Le Journal de Montreal

La grande misère des francophon­es hors Québec

- GUY FOURNIER guy.fournier @quebecorme­dia.com

Toronto a perdu depuis longtemps sa mauvaise réputation. Il y a plus de 50 ans quand j’ai travaillé dans cette ville pour la première fois, c’était l’enfer tous les dimanches : pas une âme qui vive dans les rues, pas un seul établissem­ent ouvert, rien d’autre à boire que l’eau du lac Ontario. Aujourd’hui, plus personne ne parle de « Toronto la pure » et pas un Torontois ne dit « speak white » à quelqu’un qui parle français.

Ce n’est pas que les Torontois de souche aient perdu toute velléité raciste, mais ils sont devenus imperméabl­es aux langues étrangères. Dans les rues, on parle tamil, chinois, népalais, italien, polonais et même français. Presque toujours par des Montréalai­s qui sont à Toronto par affaires.

La Ville Reine est aussi cosmopolit­e que Londres. Les minorités visibles comptent maintenant pour plus de la moitié de la population et les francophon­es y sont au 16e rang. Même si 4,5 % des Torontois se disent d’origine française, seulement 1 % d’entre eux parlent français à la maison.

CHERCHEZ LE FRANÇAIS !

Le français étant l’une des deux langues officielle­s du pays, la télévision aurait pu constituer un puissant allié des francophon­es qui vivent hors Québec, mais elle est loin de jouer son rôle. Dans les grands hôtels torontois, par exemple, c’est le parcours du combattant pour trouver sur son téléviseur le réseau français de Radio-Canada ou la chaîne TV5. Syntoniser TVA ou UNIS TV tient presque de l’exploit.

Dans un « effort » évident de relations publiques, Bell Média présente sur Bell Fibe TV une série francophon­e intitulée Rencontres. La série, réalisée par Brennan Martin, a été écrite par Florian François, un jeune acteur parisien établi à Toronto depuis quatre ans. Rencontres compte 10 épisodes d’une douzaine de minutes chacun, qui seront disponible­s en rafale à compter de demain sur le site de Bell Fibe TV1.

L’ENFER EST PAVÉ DE...

C’est difficile de regarder objectivem­ent une série où tant de bonnes intentions crèvent les yeux. C’est encore plus difficile de la critiquer quand on constate le peu de moyens dont disposaien­t ses créateurs. Dans Rencontres, Florian François joue le rôle d’un touriste français qui entre en relation avec des Torontois dont la plupart ne parlent pas sa langue. Certains sont de passage, d’autres habitent Toronto. Malgré tout, Florian et son interlocut­eur d’occasion arrivent à communique­r.

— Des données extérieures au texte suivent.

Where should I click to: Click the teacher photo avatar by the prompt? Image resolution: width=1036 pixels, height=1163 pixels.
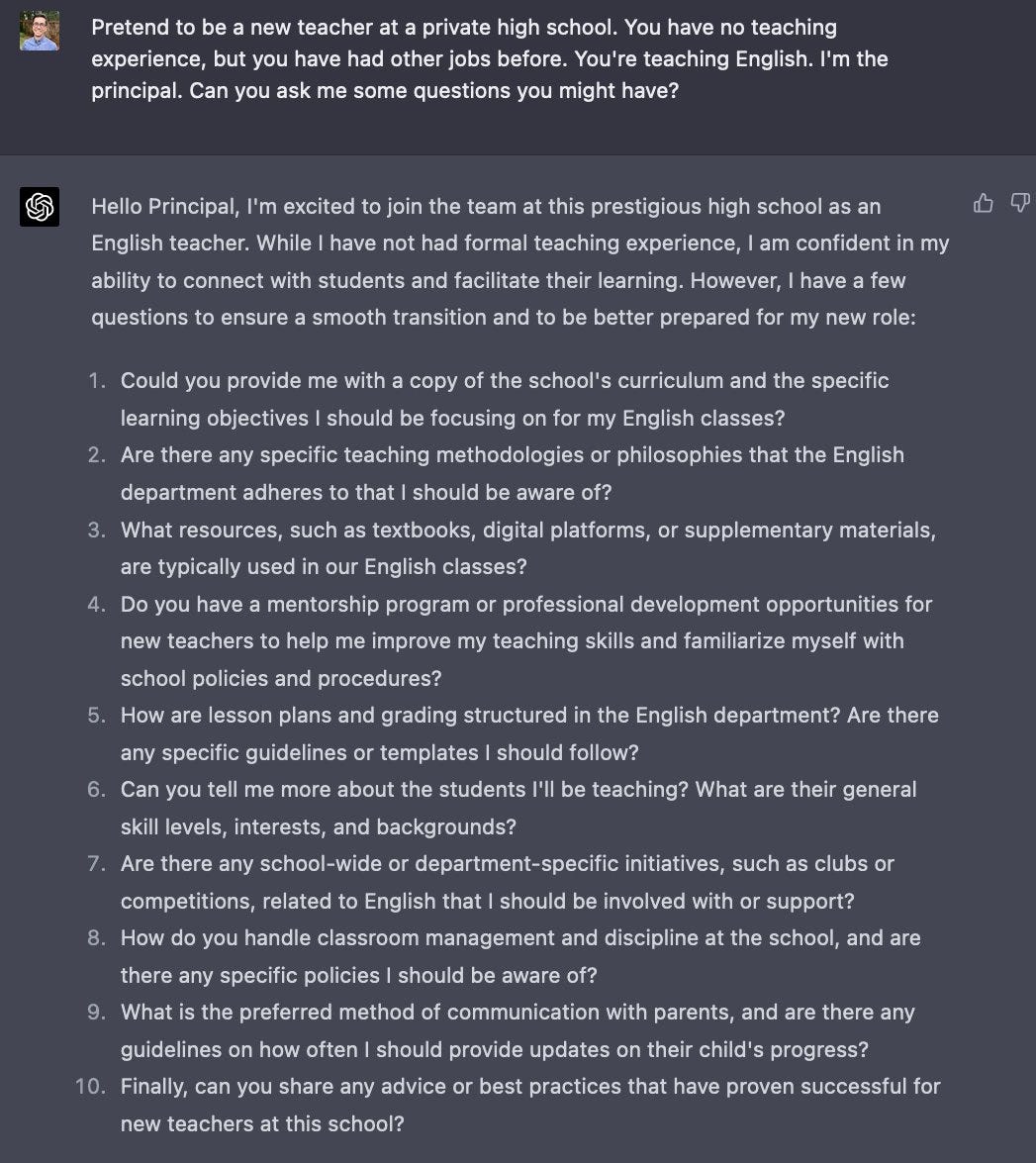click(x=39, y=30)
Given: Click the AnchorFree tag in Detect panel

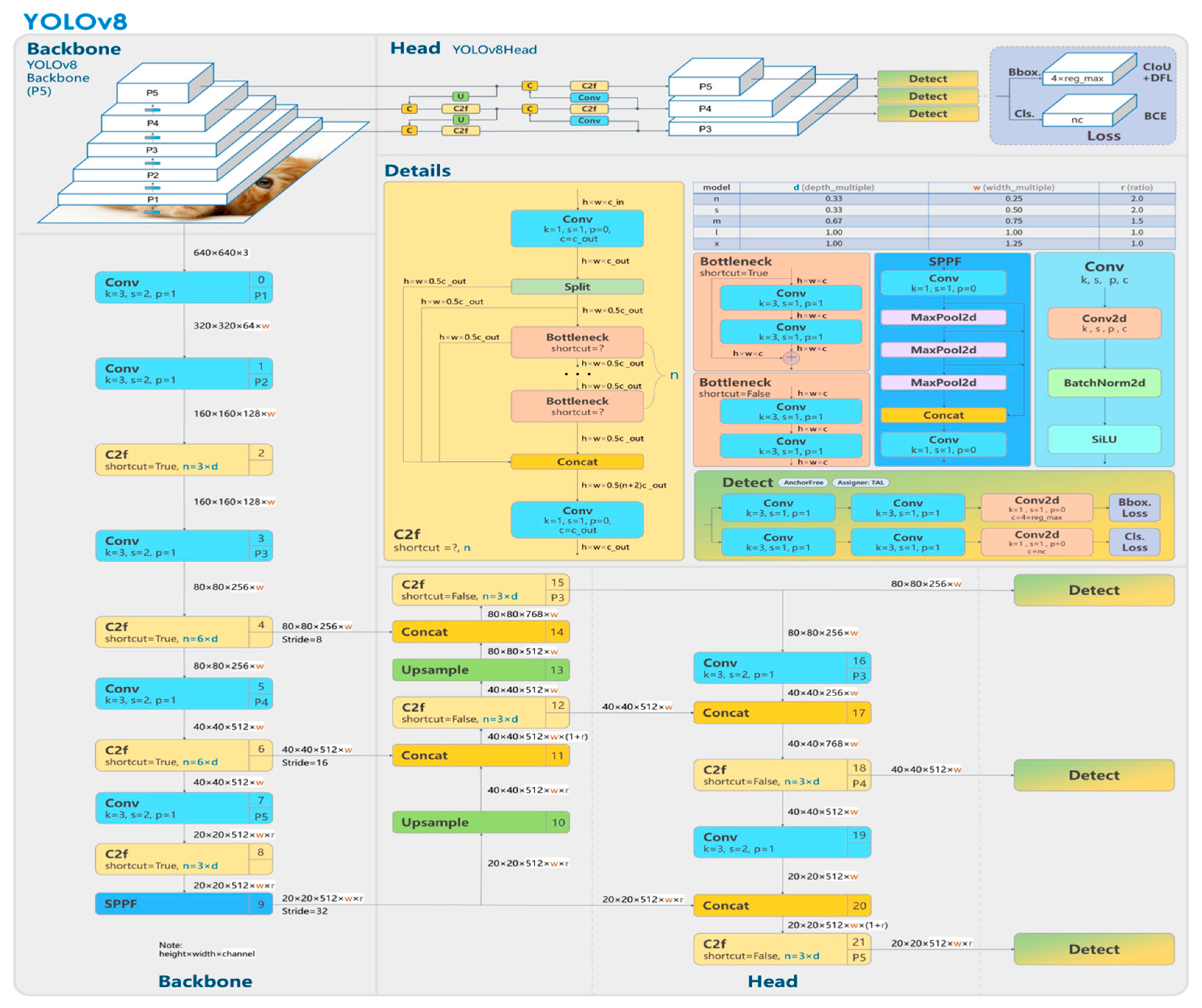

Les dialogues dits en langue étrangère (cela comprend aussi le français) sont sous-titrés pour que la série soit bilingue. Ces brèves rencontres servent aussi de prétexte à montrer des images plus ou moins familières de Toronto.

Bell Média ne s’est pas ruinée pour la production de cette série qui ne fera pas époque dans l’histoire de la télé. Selon ce que j’en sais, ses créateurs ont dû recourir au sociofinan­cement pour arriver à la mettre en chantier. Le communiqué qui fait la promotion de la série prend soin de souligner qu’elle a été réalisée en entier en moins de cinq mois avec les moyens du bord (guérilla style technique, peut-on lire textuellem­ent !). Ce n’était pas nécessaire de le mentionner, c’est une évidence.

Voilà une série qui justifie très bien qu’on s’insurge contre l’assoupliss­ement des contrainte­s imposées par le CRTC aux chaînes de télévision. C’est aussi un parfait exemple du peu de cas qu’on fait des auditoires francophon­es hors Québec.